I understand the dataframe-out approach, and that dbt will add boilerplate using that materialized config to convert the df to a table. Ignoring the obvious ML & stats applications, I am wondering about using this as an alternative to macros i.e. just for generating SQL, outputting a select statement that is then wrapped and used like any other sql dbt model. That would be a use-case that bypasses working with dataframes altogether, for example if you could do dbt.ref(model="model_name", type="sql") to just bring in the fully-qualified-database-object name. It would be a build/parse-time use of python rather than shipping python to the data platform, so could run in the context of the dbt service, and target warehouses that don't run some flavour of pyspark or have any python runtime installed. It could be dbt-core running on a container with the python packages baked into the image to take advantage of docker layer caching, similarly on dbt-cloud. I realise this is quite different from the intention, but some of our users have expressed frustration at the ergonomics around macro/jinja development in the dbt sandpit jinja context where you can't do things like type hints, linting, debugging or inject your own python functions.

2 replies

jtcohen6 May 18, 2022
Maintainer Author

Thanks @davehowell! I totally hear where you're coming from on this. Our intent with this feature is not to run any user-provided Python at parse-time, or use it as a Jinja alternative for templating SQL models. There are definitely nice-to-have features that are missing while doing Jinja development, not least the ability to run custom code written in a friendlier language (Python). I think UDFs could have a role to play here.

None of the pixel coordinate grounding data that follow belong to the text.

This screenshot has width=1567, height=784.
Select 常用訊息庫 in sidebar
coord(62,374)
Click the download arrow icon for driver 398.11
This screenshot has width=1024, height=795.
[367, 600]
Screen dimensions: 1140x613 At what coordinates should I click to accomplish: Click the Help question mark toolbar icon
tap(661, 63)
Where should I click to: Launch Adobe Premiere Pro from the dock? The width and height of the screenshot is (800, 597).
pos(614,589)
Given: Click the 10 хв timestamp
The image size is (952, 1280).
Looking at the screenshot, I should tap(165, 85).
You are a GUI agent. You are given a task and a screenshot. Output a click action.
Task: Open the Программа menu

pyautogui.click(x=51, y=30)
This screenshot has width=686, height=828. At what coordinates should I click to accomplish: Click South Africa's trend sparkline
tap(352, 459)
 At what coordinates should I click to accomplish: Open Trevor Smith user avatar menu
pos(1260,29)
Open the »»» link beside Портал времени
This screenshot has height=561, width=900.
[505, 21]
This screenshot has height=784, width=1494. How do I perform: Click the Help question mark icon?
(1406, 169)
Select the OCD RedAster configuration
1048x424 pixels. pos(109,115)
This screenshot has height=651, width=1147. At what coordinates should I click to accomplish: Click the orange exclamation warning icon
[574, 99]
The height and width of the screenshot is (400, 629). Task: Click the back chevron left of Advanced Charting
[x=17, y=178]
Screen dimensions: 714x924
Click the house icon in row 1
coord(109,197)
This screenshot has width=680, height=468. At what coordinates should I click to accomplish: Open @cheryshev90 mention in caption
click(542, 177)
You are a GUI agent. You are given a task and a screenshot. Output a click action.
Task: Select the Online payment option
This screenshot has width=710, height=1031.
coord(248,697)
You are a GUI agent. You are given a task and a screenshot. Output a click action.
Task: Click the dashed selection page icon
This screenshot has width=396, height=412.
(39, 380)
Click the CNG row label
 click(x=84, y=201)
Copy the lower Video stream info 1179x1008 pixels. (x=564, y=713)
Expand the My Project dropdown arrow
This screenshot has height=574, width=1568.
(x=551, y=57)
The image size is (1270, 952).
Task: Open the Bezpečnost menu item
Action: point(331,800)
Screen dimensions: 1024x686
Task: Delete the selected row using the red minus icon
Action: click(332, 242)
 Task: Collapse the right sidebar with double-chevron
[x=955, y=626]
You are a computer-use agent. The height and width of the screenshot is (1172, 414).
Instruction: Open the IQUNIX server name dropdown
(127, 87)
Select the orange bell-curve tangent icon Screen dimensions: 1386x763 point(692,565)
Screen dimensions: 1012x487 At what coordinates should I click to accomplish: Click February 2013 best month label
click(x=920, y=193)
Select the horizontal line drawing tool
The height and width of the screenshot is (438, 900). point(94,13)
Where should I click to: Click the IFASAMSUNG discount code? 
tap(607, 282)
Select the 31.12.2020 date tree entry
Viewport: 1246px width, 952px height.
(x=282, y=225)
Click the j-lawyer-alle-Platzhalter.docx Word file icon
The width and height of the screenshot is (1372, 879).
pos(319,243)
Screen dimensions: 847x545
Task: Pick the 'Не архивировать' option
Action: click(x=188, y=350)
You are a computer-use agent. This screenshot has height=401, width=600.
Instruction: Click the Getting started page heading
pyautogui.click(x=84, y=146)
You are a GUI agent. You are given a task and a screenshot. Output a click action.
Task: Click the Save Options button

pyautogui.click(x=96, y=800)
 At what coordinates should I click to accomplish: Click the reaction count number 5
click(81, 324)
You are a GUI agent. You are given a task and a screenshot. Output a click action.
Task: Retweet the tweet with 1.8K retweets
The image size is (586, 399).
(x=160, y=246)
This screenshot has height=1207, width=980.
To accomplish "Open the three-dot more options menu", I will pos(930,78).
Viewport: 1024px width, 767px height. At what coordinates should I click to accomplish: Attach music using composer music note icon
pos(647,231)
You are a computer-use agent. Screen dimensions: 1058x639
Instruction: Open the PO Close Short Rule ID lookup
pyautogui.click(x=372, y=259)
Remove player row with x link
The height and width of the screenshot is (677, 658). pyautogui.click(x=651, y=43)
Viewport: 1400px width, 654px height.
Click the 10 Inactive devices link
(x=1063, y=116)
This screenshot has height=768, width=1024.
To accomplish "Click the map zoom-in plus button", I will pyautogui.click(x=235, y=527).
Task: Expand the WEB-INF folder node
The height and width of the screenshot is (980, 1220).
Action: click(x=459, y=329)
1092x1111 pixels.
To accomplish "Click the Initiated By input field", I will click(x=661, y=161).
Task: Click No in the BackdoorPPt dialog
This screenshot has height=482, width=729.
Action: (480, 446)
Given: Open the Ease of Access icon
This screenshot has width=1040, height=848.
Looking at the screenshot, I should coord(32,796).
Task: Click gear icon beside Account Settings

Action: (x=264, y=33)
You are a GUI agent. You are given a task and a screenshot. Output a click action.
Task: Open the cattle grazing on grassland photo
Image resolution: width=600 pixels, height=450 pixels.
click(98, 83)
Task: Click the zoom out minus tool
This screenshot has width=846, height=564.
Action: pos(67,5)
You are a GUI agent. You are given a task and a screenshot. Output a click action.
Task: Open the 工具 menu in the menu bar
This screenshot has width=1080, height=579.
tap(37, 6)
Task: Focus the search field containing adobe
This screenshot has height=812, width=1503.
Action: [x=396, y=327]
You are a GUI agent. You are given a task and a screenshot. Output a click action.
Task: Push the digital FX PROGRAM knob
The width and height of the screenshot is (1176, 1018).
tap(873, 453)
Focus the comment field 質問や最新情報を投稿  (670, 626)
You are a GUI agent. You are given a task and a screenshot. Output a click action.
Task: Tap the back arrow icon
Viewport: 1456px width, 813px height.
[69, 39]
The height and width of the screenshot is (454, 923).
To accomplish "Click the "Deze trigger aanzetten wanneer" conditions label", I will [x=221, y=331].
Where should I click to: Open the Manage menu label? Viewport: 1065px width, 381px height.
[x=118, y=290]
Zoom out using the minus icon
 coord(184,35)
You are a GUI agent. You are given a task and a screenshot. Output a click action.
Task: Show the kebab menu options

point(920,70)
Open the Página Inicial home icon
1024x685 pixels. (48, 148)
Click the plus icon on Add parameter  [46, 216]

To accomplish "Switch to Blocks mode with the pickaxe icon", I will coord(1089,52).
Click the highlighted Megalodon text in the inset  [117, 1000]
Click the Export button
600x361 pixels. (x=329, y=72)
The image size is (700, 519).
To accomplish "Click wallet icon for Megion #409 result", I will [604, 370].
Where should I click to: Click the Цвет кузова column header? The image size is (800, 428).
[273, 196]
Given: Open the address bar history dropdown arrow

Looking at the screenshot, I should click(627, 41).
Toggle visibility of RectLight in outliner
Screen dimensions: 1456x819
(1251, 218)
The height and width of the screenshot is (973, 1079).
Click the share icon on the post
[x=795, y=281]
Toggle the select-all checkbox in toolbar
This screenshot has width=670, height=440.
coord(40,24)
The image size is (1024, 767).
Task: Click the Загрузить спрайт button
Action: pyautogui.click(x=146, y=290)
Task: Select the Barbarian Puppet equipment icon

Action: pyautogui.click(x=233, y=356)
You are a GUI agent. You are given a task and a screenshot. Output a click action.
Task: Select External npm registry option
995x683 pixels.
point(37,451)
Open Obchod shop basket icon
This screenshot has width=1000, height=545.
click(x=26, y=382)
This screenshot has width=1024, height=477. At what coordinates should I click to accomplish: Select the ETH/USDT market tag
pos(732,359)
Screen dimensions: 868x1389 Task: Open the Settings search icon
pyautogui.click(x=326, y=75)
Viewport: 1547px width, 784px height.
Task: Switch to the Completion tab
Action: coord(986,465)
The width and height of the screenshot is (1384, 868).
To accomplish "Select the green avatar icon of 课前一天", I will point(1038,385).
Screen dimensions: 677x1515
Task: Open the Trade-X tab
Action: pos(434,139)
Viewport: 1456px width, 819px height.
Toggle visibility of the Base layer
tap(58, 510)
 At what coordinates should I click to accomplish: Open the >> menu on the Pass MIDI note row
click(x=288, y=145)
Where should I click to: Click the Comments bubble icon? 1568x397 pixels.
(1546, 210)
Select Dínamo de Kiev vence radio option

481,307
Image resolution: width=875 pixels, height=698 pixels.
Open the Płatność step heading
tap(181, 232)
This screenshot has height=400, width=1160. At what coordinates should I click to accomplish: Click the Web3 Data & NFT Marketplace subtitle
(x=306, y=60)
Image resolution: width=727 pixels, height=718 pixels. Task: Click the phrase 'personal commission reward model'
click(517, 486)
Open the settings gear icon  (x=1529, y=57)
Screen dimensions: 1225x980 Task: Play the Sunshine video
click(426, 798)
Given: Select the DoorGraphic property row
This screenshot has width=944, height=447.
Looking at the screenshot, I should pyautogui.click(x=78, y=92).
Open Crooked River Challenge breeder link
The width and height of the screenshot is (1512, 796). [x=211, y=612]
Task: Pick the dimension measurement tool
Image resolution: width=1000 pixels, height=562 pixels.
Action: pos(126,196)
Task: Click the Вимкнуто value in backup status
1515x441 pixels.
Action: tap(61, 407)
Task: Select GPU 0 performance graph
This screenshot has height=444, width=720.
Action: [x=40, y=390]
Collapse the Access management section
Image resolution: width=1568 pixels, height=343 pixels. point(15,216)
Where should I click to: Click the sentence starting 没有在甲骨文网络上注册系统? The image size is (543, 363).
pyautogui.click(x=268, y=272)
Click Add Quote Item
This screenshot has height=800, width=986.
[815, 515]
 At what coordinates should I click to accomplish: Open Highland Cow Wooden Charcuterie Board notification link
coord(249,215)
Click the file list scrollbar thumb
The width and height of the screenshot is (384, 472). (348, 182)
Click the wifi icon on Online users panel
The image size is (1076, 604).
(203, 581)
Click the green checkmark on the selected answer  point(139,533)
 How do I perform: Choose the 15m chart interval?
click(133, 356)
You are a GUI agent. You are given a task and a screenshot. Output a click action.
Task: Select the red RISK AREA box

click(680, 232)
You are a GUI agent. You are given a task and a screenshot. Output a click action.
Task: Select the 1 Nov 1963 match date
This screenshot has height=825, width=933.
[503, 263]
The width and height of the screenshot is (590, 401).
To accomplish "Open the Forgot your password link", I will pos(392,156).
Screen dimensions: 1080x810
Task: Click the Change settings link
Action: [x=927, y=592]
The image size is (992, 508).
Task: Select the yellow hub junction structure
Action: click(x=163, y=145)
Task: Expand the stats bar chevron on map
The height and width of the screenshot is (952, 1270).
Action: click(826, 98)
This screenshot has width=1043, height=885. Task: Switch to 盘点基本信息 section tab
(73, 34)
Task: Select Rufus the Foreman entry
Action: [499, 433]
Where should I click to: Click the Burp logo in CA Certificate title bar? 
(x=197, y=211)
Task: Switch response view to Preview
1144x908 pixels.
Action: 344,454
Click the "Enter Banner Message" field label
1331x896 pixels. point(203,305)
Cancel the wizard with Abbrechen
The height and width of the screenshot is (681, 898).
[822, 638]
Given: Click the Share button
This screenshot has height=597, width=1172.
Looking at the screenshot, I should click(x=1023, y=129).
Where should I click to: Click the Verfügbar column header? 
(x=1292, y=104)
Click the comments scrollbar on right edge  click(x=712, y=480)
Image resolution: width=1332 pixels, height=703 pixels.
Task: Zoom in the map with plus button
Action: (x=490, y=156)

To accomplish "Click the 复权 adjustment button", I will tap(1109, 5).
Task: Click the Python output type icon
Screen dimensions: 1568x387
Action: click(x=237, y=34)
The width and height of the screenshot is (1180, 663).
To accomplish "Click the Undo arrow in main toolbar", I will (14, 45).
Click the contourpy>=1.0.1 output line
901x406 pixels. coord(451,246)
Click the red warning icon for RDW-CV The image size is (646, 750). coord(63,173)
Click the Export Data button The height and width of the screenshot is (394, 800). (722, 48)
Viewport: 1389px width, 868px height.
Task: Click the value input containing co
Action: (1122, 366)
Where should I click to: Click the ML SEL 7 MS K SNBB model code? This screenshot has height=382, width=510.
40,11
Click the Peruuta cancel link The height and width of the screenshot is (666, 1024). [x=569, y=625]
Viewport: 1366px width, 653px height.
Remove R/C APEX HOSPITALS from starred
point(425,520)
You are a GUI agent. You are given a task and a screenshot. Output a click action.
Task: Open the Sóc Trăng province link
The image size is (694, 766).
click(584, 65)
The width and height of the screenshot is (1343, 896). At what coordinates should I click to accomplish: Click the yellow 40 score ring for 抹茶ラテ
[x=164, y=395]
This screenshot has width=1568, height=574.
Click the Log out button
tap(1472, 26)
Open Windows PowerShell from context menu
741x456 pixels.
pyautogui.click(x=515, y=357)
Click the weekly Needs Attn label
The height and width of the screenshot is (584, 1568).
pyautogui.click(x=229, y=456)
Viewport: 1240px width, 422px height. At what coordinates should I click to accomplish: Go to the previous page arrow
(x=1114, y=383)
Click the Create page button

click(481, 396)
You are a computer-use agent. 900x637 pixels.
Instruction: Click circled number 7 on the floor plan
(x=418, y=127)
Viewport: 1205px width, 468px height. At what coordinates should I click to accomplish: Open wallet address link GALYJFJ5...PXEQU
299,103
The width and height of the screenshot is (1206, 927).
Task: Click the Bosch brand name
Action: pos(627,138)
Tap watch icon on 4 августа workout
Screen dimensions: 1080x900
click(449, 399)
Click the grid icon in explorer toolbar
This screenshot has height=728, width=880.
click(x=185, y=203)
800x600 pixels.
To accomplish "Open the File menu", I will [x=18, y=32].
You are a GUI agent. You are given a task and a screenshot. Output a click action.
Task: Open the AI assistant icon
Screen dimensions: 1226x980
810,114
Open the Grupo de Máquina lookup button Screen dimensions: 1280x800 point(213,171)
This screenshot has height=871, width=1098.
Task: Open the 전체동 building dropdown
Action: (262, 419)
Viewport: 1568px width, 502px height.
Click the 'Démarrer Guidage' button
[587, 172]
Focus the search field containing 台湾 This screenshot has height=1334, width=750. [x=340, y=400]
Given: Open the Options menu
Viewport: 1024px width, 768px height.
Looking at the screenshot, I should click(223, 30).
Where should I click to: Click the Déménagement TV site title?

for example if you could do dbt.ref(model="model_name", type="sql") to just bring in the fully-qualified-database-object name

This is fair! We've opted to have dbt.ref return an actual dataframe pointing to the database.schema.identifier of model_name. This is what we common frameworks doing, and dataframes seem to be the right foundational unit for Python-language data manipulation. It would be possible for us to return the fully qualified name of the relation as a string instead.

ChenyuLInx May 18, 2022
Maintainer

@davehowell Thanks for taking the time to share this perspective.

I can totally relate to the part that type hints, linting, debugging the macro might not be as native a experience as writting python. But bring full support of python there can create other problems to solve, like security concern on dbt-cloud side etc.

We are thinking about the problems you highlighted. But you are right that this is quite different from the intention of the python model and we would want to treat them separately. Maybe we should provide better tools for developing macros?

jwills · 2022-05-18T16:39:10Z

jwills
May 18, 2022

@jtcohen6 @ChenyuLInx thank you all for writing this up, really exciting stuff. I am interested, as an adapter author (in this case, of dbt-duckdb) to understand how I can extend my adapter to support the python data models and would love to know when some docs and/or example code will be available for me to peruse.

I should be up-front with you about the fact that, since DuckDB is an embedded DB that only runs in-process, I am going to totally abuse the hell out of this feature to run Python code locally, install whatever crazy packages I feel like, etc., etc. because I am very excited about what the combination of dbt, DuckDB, and Python packages like scikit-learn and (gulp) prophet could mean for orchestrating data science-centric workflows.

1 reply

Alex-Monahan May 18, 2022

As an addition to what @jwills said above, I think DuckDB could be used to eliminate the barrier you mention here:

it won't be running Python code locally—it will, just like SQL, ship Python code off to the warehouse as its execution environment.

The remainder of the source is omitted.